Exercise goal: Go through each line of the records below and count those with the word "screenshot". Give only the count.

Entries supplied:
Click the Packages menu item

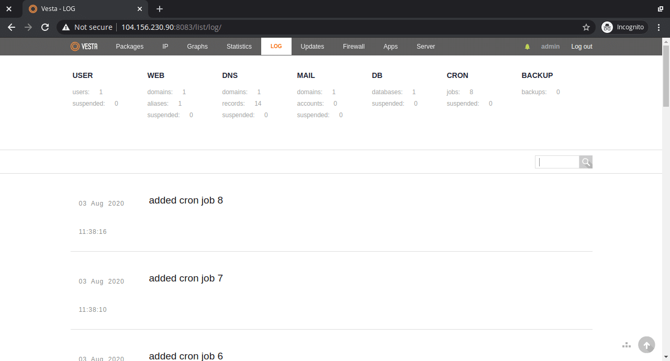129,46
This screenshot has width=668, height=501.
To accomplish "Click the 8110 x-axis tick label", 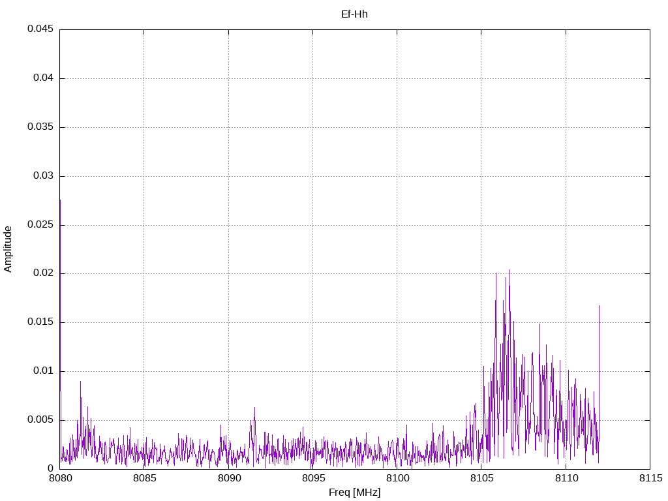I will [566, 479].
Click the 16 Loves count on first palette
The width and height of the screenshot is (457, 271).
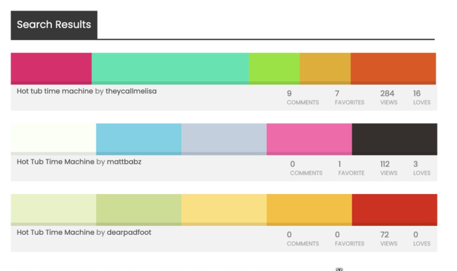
---
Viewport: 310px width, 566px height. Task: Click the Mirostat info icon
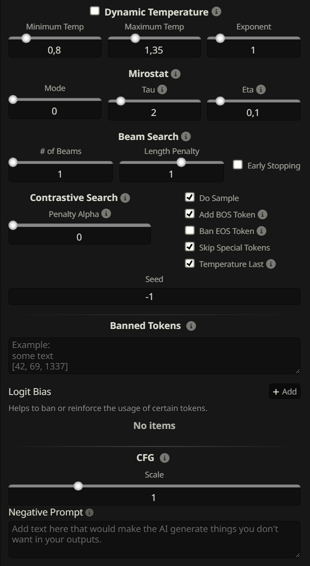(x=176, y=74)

Task answer: 2